Records from a collection

------------------------------

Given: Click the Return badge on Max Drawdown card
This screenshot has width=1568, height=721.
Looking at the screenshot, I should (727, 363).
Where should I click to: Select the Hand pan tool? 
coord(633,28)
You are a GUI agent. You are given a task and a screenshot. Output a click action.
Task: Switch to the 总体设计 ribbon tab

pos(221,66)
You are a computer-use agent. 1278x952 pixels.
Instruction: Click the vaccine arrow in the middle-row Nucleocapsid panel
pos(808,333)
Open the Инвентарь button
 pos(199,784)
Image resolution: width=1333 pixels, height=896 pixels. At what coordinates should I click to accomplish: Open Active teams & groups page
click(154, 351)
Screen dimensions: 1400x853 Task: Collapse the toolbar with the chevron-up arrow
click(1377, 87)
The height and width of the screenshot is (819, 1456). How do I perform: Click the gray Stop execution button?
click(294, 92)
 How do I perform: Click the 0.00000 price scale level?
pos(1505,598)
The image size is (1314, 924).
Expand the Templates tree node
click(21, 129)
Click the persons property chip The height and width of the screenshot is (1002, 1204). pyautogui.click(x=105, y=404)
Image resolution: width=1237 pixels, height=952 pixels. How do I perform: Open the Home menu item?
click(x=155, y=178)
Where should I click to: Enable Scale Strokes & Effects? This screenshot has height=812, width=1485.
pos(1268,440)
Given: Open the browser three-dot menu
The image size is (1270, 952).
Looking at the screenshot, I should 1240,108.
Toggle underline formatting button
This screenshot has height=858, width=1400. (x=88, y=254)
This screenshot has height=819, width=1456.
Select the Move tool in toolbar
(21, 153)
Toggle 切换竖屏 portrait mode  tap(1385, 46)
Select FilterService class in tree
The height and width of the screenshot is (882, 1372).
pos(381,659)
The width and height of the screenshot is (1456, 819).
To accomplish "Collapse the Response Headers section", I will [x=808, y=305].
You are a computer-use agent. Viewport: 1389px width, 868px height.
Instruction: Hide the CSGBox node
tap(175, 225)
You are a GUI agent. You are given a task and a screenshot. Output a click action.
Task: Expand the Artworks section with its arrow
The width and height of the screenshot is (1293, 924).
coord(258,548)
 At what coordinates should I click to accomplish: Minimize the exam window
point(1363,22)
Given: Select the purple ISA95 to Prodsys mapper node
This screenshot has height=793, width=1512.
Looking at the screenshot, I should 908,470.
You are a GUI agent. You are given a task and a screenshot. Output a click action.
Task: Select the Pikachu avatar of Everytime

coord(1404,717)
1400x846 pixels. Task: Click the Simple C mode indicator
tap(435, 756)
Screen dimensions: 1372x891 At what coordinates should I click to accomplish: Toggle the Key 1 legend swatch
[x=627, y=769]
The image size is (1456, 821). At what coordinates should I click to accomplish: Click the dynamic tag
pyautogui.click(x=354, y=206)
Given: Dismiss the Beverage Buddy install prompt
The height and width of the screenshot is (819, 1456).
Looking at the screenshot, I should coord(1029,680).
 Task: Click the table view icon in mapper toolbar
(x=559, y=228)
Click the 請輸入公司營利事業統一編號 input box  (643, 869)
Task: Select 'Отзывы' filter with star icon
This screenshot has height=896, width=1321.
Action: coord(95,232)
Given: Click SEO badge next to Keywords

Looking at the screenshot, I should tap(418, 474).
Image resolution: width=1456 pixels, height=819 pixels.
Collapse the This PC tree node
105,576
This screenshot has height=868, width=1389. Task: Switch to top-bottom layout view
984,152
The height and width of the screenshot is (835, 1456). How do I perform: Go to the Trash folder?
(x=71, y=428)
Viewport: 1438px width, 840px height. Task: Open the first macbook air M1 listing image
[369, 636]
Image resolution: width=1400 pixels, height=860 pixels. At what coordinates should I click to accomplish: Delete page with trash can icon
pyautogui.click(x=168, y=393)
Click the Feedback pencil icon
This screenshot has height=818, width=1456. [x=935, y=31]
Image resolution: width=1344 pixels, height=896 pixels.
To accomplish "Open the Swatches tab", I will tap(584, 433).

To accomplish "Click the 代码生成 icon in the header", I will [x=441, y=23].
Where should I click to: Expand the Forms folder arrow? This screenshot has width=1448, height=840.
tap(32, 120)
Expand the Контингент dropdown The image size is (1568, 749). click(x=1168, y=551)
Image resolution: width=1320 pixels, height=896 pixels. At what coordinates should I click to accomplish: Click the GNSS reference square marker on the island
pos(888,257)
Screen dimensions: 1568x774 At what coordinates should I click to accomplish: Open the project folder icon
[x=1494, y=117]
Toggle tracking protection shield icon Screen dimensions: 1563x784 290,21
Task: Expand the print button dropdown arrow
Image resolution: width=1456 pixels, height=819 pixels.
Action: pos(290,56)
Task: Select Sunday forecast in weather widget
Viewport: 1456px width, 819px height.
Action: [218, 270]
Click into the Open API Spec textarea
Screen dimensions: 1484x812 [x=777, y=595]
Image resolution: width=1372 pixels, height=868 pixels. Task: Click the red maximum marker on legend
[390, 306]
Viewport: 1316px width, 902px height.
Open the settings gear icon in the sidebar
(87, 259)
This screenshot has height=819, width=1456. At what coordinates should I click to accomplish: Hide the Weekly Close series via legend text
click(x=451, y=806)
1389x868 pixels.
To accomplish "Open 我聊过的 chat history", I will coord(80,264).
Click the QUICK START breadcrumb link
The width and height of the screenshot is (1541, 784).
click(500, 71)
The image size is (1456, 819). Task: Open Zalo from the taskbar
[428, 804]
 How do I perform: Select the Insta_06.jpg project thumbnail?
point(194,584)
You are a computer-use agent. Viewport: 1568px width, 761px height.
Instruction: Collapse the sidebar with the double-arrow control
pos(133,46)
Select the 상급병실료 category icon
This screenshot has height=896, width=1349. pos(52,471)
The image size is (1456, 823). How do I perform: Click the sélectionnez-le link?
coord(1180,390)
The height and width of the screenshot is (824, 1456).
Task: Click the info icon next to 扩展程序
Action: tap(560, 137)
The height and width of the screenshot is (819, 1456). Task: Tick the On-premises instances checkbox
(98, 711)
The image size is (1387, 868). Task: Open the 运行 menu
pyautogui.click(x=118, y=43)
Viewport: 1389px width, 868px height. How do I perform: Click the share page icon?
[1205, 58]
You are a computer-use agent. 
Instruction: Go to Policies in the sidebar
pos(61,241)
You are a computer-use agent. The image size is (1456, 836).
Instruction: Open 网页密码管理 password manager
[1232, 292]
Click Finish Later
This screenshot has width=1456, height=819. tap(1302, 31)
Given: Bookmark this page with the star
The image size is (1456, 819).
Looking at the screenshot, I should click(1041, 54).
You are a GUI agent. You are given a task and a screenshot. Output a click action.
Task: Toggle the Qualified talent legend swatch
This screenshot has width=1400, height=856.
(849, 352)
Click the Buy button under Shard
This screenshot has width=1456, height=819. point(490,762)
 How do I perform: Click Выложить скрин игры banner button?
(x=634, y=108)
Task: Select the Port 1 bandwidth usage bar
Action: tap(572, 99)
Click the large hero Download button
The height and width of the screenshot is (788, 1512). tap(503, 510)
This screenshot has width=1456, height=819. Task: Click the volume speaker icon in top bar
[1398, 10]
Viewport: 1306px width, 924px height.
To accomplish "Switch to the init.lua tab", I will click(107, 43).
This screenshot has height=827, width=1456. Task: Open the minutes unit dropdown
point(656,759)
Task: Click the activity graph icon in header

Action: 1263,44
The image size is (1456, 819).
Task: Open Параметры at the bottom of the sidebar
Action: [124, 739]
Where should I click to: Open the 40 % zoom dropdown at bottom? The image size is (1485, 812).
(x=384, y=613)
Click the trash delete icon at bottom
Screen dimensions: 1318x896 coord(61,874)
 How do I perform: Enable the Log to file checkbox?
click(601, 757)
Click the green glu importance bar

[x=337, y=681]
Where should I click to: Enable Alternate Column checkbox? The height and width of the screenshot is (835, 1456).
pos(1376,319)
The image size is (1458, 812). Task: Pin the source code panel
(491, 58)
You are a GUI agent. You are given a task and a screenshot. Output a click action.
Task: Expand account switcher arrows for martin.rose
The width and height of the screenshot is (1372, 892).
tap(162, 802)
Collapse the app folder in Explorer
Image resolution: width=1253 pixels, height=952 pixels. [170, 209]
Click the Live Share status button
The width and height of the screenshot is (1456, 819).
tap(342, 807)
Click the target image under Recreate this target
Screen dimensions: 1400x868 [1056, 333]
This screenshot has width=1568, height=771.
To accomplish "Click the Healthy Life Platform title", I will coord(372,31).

------------------------------

▶ _Goal of the exercise_
In the entries above, find each line with "computer" and list it.

▶ _Your solution_
You are a computer-use agent. 1278x952 pixels.
You are a computer-use agent. Viewport: 1389px width, 868px height.
You are a computer-use agent. Viewport: 1568px width, 761px height.
You are a computer-use agent. 
You are a computer-use agent. The image size is (1456, 836).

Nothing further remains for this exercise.